══ RECORDS FOR THE TASK ══

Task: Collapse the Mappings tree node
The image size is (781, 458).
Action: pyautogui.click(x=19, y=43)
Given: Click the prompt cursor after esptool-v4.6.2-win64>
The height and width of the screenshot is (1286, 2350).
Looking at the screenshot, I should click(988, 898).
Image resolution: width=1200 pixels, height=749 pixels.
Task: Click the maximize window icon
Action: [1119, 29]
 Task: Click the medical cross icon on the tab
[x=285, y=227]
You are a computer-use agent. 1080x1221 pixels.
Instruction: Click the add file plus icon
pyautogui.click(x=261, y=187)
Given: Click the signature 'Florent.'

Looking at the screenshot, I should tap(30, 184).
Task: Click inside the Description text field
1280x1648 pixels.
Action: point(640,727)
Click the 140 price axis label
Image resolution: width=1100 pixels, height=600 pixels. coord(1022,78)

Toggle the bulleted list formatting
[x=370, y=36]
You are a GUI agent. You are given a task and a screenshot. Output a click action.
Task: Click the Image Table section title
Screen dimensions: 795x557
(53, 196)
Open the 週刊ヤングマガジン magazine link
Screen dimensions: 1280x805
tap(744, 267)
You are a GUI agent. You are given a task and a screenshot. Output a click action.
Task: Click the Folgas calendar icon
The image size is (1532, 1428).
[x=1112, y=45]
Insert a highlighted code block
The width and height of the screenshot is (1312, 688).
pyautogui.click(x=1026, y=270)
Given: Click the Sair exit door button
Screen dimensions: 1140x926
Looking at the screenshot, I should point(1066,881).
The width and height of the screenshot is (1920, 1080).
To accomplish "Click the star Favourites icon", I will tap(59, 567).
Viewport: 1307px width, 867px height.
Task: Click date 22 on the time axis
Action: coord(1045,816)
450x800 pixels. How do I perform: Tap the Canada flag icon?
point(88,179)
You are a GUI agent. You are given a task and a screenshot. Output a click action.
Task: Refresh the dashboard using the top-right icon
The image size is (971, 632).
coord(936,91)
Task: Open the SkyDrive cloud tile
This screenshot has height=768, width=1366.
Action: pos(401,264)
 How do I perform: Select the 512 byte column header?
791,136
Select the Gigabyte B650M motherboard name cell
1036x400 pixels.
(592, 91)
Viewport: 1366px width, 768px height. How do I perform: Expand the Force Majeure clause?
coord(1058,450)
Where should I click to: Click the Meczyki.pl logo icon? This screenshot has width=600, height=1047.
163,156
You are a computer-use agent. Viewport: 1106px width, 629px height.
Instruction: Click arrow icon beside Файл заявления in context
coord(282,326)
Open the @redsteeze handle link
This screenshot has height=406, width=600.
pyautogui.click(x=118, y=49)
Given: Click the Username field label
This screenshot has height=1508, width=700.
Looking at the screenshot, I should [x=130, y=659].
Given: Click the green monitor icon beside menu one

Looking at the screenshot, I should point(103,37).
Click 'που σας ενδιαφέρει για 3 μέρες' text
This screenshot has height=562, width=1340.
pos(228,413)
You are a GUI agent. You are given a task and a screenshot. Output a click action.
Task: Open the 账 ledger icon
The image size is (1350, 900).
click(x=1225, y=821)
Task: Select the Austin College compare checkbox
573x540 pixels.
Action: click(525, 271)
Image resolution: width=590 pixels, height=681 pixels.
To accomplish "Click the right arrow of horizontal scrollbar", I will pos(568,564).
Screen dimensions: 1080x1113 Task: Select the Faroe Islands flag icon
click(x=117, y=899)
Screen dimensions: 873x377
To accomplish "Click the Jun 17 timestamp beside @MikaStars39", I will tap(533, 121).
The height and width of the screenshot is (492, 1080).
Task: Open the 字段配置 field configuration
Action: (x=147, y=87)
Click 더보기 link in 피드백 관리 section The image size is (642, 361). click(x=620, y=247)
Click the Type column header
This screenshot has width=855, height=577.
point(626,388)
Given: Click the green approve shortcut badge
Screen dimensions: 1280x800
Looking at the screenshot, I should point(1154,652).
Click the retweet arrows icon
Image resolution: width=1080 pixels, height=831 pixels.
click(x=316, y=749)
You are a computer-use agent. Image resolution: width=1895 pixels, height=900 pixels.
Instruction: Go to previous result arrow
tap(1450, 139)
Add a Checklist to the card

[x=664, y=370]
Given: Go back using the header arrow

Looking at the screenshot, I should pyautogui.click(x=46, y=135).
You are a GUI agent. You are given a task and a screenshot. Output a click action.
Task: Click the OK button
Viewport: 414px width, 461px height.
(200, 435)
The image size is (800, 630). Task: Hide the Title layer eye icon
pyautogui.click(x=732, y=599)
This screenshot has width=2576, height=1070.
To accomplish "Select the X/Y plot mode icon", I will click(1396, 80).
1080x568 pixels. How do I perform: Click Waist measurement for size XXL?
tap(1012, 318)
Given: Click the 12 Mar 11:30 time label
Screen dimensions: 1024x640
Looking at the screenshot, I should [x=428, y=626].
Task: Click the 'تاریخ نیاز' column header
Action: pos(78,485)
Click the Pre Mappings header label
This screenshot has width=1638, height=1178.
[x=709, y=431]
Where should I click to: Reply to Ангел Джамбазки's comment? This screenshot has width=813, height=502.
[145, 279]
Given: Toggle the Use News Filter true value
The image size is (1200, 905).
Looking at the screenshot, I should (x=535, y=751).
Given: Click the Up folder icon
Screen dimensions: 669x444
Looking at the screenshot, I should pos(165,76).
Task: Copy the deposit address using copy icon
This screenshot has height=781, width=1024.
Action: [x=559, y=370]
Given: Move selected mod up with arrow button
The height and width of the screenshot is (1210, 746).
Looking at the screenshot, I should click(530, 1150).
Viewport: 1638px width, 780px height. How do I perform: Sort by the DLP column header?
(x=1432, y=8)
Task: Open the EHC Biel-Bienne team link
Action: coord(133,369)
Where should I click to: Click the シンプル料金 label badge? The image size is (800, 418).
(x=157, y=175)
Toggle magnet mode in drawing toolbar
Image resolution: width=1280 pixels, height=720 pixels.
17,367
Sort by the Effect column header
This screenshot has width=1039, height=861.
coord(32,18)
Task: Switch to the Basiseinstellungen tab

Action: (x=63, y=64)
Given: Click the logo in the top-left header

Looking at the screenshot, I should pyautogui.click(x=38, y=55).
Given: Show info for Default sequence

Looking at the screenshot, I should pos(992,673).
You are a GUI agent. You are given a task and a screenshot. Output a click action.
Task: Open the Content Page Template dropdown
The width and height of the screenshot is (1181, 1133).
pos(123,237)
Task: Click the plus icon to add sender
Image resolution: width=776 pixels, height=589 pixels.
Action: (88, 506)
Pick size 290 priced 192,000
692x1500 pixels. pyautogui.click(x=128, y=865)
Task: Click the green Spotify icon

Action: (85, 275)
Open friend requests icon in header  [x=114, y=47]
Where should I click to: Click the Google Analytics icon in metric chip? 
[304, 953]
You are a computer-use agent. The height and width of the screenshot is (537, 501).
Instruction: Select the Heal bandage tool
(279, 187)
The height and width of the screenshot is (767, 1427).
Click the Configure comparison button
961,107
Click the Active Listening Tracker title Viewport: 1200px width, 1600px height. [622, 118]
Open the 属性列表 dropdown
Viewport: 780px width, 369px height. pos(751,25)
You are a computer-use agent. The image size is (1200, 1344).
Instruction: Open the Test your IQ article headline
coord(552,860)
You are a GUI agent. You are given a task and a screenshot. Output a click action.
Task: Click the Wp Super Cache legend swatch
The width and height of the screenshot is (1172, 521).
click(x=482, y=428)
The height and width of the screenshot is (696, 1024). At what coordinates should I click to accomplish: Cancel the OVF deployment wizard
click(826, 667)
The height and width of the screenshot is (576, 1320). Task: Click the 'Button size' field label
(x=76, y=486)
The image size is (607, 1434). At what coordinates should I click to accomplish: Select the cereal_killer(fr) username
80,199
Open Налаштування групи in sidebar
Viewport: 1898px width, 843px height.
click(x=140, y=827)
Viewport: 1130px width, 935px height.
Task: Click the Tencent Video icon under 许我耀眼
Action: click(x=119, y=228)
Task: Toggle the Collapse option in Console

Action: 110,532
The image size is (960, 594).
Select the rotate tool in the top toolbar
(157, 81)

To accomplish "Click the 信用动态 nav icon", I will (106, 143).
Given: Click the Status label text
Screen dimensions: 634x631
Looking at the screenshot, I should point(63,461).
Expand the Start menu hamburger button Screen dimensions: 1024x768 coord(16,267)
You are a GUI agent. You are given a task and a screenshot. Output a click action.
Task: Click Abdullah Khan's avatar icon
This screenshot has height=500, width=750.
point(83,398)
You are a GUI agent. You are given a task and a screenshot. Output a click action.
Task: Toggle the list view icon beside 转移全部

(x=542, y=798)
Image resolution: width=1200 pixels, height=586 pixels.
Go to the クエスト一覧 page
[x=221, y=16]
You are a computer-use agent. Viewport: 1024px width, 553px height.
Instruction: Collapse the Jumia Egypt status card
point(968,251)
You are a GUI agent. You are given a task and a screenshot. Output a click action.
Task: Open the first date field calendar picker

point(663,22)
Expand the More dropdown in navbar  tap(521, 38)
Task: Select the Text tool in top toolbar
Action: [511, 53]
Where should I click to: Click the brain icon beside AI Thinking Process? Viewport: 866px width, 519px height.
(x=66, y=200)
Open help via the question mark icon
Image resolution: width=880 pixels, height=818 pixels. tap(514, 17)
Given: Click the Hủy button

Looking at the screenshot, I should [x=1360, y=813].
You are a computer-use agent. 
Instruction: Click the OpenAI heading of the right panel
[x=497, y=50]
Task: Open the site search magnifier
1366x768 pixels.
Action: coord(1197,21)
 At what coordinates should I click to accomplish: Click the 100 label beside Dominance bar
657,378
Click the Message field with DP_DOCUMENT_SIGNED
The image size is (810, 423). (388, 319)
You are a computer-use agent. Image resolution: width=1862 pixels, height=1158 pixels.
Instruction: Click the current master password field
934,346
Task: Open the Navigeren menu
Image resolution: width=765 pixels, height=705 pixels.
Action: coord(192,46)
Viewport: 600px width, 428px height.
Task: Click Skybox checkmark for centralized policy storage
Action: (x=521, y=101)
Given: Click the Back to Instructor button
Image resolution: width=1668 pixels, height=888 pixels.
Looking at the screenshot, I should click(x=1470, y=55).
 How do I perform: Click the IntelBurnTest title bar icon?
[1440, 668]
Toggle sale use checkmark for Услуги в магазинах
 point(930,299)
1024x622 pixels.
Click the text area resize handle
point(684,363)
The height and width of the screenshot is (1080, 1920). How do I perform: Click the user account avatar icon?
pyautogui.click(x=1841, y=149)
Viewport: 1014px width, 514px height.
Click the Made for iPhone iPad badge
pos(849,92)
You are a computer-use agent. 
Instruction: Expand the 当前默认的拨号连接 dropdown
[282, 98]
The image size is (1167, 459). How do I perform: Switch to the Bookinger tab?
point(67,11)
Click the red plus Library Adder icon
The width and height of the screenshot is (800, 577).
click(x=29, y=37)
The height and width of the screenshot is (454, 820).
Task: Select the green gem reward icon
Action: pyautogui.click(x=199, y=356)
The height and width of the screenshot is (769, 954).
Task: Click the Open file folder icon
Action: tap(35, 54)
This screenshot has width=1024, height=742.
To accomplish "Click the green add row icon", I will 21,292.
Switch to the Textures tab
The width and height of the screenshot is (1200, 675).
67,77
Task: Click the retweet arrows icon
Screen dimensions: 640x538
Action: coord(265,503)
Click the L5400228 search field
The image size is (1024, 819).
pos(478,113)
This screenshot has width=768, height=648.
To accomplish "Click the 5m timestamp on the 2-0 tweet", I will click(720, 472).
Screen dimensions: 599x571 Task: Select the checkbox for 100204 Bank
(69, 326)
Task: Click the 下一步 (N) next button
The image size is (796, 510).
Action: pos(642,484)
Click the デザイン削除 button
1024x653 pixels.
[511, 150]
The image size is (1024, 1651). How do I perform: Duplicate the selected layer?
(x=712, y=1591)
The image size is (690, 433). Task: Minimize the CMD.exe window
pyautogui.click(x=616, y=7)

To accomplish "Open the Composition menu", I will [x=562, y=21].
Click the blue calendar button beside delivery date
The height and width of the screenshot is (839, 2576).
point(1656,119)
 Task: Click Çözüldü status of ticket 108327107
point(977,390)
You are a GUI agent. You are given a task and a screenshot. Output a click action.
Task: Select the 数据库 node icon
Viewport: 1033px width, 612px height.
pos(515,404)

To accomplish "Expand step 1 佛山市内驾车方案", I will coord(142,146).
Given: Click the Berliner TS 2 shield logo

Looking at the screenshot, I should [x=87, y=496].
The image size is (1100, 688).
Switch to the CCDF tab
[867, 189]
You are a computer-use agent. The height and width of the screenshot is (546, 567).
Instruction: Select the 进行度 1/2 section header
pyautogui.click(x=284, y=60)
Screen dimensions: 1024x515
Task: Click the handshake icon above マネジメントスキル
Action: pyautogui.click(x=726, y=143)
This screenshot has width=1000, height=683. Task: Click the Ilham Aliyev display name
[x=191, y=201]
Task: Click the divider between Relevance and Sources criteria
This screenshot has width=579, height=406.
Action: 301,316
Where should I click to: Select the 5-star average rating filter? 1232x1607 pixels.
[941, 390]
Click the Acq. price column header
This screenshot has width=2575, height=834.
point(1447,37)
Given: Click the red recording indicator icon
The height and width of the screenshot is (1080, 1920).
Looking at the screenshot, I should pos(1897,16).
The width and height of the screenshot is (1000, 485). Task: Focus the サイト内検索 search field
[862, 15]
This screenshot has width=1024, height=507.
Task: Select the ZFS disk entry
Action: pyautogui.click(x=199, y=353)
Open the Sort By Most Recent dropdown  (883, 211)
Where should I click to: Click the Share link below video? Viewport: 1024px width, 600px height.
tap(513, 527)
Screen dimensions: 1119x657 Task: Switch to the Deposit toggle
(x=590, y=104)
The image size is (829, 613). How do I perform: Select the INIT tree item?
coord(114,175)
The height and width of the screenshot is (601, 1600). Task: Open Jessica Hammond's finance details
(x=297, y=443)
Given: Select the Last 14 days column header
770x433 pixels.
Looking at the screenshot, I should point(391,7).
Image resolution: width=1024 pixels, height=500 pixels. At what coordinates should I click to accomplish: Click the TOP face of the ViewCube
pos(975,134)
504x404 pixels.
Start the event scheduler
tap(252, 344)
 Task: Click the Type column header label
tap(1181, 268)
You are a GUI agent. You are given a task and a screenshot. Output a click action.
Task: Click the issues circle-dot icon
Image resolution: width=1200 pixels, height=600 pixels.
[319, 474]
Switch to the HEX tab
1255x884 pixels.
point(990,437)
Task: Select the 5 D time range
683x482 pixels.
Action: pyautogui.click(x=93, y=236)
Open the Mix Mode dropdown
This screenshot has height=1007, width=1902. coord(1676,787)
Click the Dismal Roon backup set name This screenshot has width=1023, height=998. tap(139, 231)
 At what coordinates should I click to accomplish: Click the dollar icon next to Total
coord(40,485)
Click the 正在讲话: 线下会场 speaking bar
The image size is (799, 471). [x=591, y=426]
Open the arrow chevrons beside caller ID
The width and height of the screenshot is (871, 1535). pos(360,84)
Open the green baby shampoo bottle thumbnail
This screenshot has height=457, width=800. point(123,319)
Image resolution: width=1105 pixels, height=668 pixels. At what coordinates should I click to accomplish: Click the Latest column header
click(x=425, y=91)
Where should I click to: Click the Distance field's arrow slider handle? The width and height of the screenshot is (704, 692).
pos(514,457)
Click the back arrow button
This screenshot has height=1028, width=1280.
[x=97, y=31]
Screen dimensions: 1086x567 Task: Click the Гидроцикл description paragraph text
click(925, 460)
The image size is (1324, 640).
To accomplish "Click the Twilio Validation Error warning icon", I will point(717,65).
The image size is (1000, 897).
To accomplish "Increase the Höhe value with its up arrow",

═══

_GOAL OF THE EXERCISE_
Would you print, exactly as written, every line above from the one holding "504x404 pixels." through the one holding "Task: Click the issues circle-dot icon", with both included and no other lines?

_TASK OUTPUT_
504x404 pixels.
Start the event scheduler
tap(252, 344)
 Task: Click the Type column header label
tap(1181, 268)
You are a GUI agent. You are given a task and a screenshot. Output a click action.
Task: Click the issues circle-dot icon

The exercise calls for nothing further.